Zur Lage in Serbien und Montenegro stellte die belangte Behörde im erstangefochtenen Bescheid fest, seit dem Machtwechsel und der Abwahl des früheren jugoslawischen Präsidenten Milosevic am 5. Oktober 2000 würden die verfassungsmäßigen Rechte der Bürger, insbesondere die Versammlungs- und Vereinigungsfreiheit, die Meinungs- und Pressefreiheit respektiert. Es könne nicht festgestellt werden, dass Personen, die im Kosovo-Konflikt den Polizeidienst verlassen hätten, irgendwelchen Verfolgungsmaßnahmen staatlicher Behörden ausgesetzt seien. Auch werde das Amnestiegesetz, Amtsblatt Nr. 9/01 der Bundesrepublik Jugoslawien, vollinhaltlich angewandt und bestünden keine Anhaltspunkte, dass seit Abschluss des Kosovokonfliktes im Juni 1999 eine Einberufung von Reservisten zum Militär oder zur Polizei erfolgt sei.

- Aufgaben
1. Wann wurde laut dem Textauszug der frühere jugoslawische Präsident Milosevic abgewählt?
2. Überarbeite im Textauszug alles ab „Zur Lage in“ bis hin zu „Polizei erfolgt sei.“ und setze dabei „Militärdienst“ an die Stelle von „Polizeidienst“.

- Vorliegende Angaben

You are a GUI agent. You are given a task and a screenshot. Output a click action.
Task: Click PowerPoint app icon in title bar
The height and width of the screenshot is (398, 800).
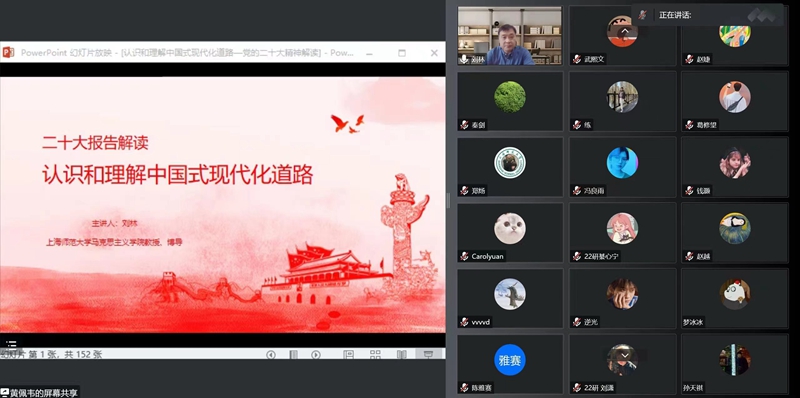click(8, 52)
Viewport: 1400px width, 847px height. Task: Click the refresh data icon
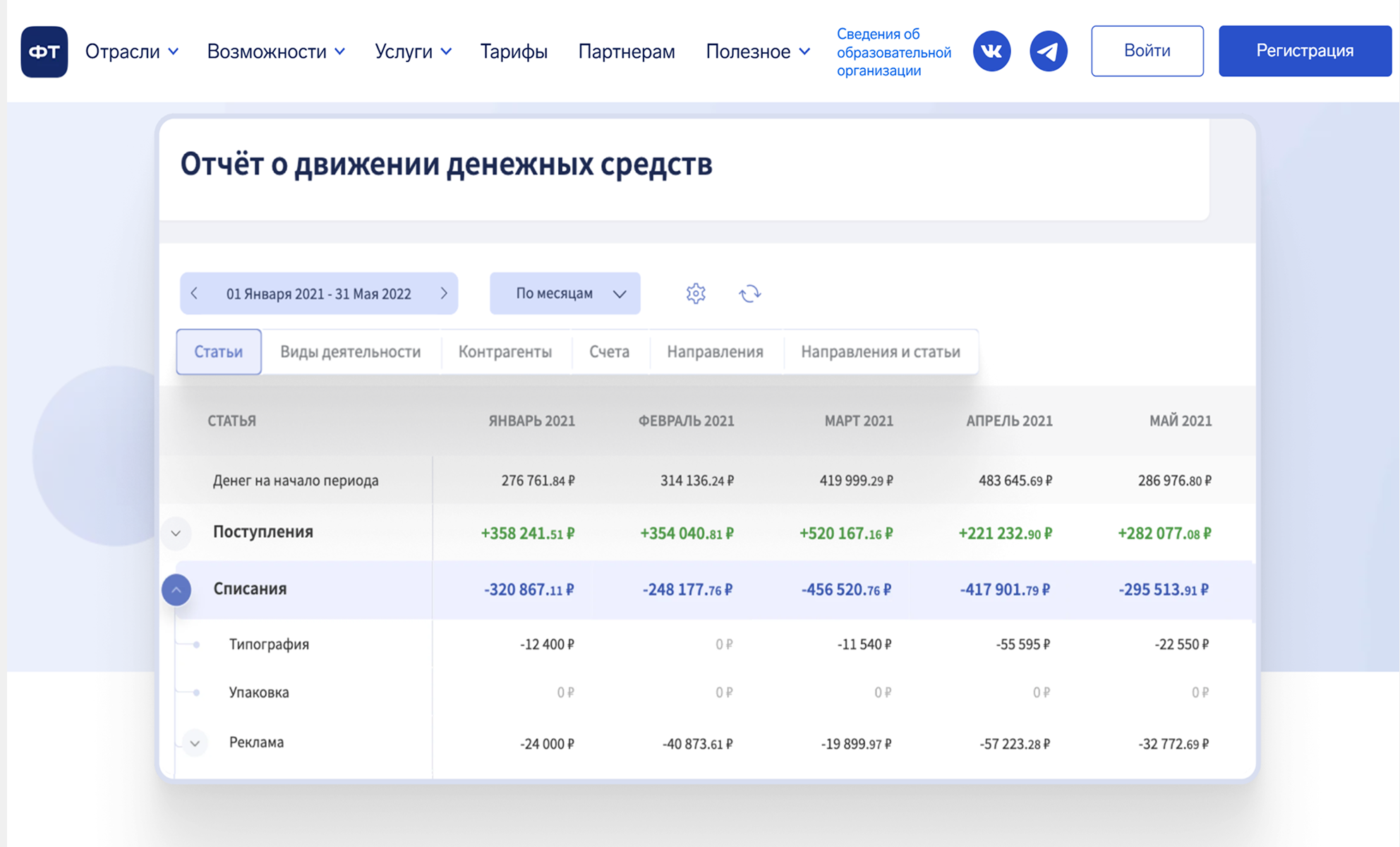750,293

- Antworten
1. Am 5. Oktober 2000.

2.
Zur Lage in Serbien und Montenegro stellte die belangte Behörde im erstangefochtenen Bescheid fest, seit dem Machtwechsel und der Abwahl des früheren jugoslawischen Präsidenten Milosevic am 5. Oktober 2000 würden die verfassungsmäßigen Rechte der Bürger, insbesondere die Versammlungs- und Vereinigungsfreiheit, die Meinungs- und Pressefreiheit respektiert. Es könne nicht festgestellt werden, dass Personen, die im Kosovo-Konflikt den Militärdienst verlassen hätten, irgendwelchen Verfolgungsmaßnahmen staatlicher Behörden ausgesetzt seien. Auch werde das Amnestiegesetz, Amtsblatt Nr. 9/01 der Bundesrepublik Jugoslawien, vollinhaltlich angewandt und bestünden keine Anhaltspunkte, dass seit Abschluss des Kosovokonfliktes im Juni 1999 eine Einberufung von Reservisten zum Militär oder zur Polizei erfolgt sei.